DV DAILY LINK: Certiport IC3 page

Thursday, October 09, 2003
 
OHIO COMMUNITY TECHNOLOGY DAY: Governor Taft has declared October 15, 2003 to be "Ohio Community Technology Day". That's next Wednesday, when a Digital Vision delegation will join community tech advocates from all over the state for an "education day" in the State Capitol, visiting legislators and explaining what we do. Want to join us? There's room... email me.

DV DAILY LINK: Neighborhood Link at CSU's Center For Neighborhood Development... bookmark it!

Wednesday, October 08, 2003
 
DV DAILY LINK(S): With Microsoft looming on its economic skyline, it's not surprising that the City of Seattle has had information technology on the agenda for a long time. One result: A City Office of Community Technology that supports neighborhood computer access and literacy efforts thoughout the city and publishes a monthly webzine called Brainstorm to tell the world about them.

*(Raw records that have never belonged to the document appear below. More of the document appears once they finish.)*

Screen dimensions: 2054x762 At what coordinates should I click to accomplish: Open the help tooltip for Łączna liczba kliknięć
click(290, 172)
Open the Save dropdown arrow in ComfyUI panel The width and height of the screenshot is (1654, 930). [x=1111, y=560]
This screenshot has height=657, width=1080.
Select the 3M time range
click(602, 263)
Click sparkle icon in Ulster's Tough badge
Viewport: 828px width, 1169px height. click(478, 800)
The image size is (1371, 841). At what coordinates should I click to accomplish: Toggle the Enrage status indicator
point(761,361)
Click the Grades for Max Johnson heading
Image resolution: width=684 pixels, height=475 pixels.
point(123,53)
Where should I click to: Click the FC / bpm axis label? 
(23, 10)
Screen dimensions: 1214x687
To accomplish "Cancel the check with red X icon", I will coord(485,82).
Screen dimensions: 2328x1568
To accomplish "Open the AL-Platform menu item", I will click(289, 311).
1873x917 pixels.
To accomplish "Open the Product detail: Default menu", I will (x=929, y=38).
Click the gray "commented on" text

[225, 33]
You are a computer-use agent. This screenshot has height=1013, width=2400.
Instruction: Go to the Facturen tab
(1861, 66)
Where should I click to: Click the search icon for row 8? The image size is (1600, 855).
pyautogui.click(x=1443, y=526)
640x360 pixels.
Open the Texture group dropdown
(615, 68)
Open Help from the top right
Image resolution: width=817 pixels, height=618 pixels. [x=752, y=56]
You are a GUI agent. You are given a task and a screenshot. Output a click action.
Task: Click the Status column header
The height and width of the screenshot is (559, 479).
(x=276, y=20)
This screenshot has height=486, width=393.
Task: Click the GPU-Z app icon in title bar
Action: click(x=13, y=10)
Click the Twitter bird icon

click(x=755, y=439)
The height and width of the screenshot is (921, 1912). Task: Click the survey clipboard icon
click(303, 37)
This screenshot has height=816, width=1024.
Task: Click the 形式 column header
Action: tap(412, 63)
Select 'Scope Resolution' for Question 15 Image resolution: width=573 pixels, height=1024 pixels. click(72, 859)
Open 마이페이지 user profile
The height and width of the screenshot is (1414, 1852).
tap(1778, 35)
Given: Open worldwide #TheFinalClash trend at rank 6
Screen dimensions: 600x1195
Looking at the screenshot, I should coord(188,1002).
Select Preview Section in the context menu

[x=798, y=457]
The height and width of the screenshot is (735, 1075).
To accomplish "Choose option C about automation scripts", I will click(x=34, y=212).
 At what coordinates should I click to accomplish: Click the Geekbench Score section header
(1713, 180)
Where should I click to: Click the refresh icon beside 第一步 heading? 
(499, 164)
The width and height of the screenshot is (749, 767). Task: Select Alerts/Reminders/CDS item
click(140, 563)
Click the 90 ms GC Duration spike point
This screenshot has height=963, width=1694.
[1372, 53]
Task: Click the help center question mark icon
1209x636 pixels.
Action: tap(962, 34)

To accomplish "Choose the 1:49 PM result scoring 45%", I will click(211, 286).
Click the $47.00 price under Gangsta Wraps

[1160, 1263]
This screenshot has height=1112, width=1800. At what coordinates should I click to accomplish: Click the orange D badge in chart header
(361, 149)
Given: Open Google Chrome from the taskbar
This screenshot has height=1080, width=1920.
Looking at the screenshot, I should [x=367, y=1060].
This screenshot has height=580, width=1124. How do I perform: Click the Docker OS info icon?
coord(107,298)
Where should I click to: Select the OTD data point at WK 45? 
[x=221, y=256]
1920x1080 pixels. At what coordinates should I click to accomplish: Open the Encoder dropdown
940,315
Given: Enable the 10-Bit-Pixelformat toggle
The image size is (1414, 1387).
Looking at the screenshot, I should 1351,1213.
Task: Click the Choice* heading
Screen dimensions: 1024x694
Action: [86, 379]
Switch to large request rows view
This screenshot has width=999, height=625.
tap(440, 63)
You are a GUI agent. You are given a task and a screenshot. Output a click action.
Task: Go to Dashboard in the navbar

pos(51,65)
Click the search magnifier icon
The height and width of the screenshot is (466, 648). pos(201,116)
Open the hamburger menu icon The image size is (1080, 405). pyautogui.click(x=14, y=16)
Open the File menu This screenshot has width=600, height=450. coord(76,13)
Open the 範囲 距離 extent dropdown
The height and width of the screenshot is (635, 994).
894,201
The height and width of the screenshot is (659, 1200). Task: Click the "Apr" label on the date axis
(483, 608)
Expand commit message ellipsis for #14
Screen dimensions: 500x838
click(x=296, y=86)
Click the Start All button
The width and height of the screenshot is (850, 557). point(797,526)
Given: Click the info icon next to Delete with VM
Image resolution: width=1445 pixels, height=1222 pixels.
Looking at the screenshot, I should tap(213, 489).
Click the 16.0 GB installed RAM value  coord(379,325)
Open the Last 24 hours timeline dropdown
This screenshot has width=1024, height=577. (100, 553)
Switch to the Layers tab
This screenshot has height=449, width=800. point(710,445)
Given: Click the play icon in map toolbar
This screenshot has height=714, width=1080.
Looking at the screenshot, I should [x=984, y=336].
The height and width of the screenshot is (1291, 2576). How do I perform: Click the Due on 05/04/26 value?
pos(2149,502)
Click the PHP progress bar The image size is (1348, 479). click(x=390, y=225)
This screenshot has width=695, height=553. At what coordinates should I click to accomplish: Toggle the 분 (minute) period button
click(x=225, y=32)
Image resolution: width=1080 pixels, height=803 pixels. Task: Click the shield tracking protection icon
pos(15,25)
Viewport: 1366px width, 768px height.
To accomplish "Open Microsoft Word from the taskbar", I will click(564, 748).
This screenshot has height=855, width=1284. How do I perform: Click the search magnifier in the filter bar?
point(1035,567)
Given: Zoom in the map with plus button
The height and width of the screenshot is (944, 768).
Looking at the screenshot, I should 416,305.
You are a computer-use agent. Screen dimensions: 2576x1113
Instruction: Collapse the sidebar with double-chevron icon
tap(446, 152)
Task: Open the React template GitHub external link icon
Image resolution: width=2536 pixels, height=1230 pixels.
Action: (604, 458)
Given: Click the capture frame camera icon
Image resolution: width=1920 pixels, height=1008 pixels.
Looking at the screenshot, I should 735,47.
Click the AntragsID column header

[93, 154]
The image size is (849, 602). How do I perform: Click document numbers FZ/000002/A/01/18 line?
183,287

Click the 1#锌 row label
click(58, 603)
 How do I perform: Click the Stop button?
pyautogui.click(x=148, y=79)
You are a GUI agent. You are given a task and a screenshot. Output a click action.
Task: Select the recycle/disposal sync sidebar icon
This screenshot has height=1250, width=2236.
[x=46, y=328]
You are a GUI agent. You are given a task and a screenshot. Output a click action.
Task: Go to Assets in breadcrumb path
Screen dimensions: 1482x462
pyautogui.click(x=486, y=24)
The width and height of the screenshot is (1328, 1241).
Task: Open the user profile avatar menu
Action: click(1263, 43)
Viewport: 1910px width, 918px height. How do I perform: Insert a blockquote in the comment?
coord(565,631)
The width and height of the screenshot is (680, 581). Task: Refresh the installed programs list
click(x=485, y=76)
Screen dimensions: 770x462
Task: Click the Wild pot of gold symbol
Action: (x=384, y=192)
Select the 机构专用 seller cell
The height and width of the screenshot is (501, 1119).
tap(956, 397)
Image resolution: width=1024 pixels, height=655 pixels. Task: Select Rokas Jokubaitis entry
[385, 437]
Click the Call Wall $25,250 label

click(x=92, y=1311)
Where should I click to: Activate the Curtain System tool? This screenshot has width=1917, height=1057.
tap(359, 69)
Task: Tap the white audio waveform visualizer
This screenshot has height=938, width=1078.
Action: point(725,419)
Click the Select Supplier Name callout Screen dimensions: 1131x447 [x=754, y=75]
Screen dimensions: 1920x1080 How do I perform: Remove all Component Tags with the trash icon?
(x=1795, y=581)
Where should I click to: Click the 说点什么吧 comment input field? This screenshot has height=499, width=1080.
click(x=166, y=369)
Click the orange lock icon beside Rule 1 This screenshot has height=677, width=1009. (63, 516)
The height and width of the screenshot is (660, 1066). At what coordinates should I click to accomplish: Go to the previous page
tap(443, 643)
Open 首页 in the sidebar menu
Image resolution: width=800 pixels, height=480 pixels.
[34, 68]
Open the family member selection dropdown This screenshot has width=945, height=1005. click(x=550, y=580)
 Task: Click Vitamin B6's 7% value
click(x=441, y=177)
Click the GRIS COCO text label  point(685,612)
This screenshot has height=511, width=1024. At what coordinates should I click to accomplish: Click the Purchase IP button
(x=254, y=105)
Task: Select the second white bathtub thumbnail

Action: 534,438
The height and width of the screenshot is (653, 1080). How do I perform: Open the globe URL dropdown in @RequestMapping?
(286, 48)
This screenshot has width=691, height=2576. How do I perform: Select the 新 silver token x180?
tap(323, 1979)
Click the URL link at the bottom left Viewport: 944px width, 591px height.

Our own City Hall has been thinking hard about technology for only a couple of years. Along with email for City staff and a "tech czar" to search for Knowledge Industry business opportunities, the Campbell Administration has brought us a vastly improved City web site. It includes today's second "DV Daily Link" -- the Planning Commission's interactive map of the city that lets you make maps -- of wards, neighborhoods, etc. -- with all kinds of color-coded information. Have fun!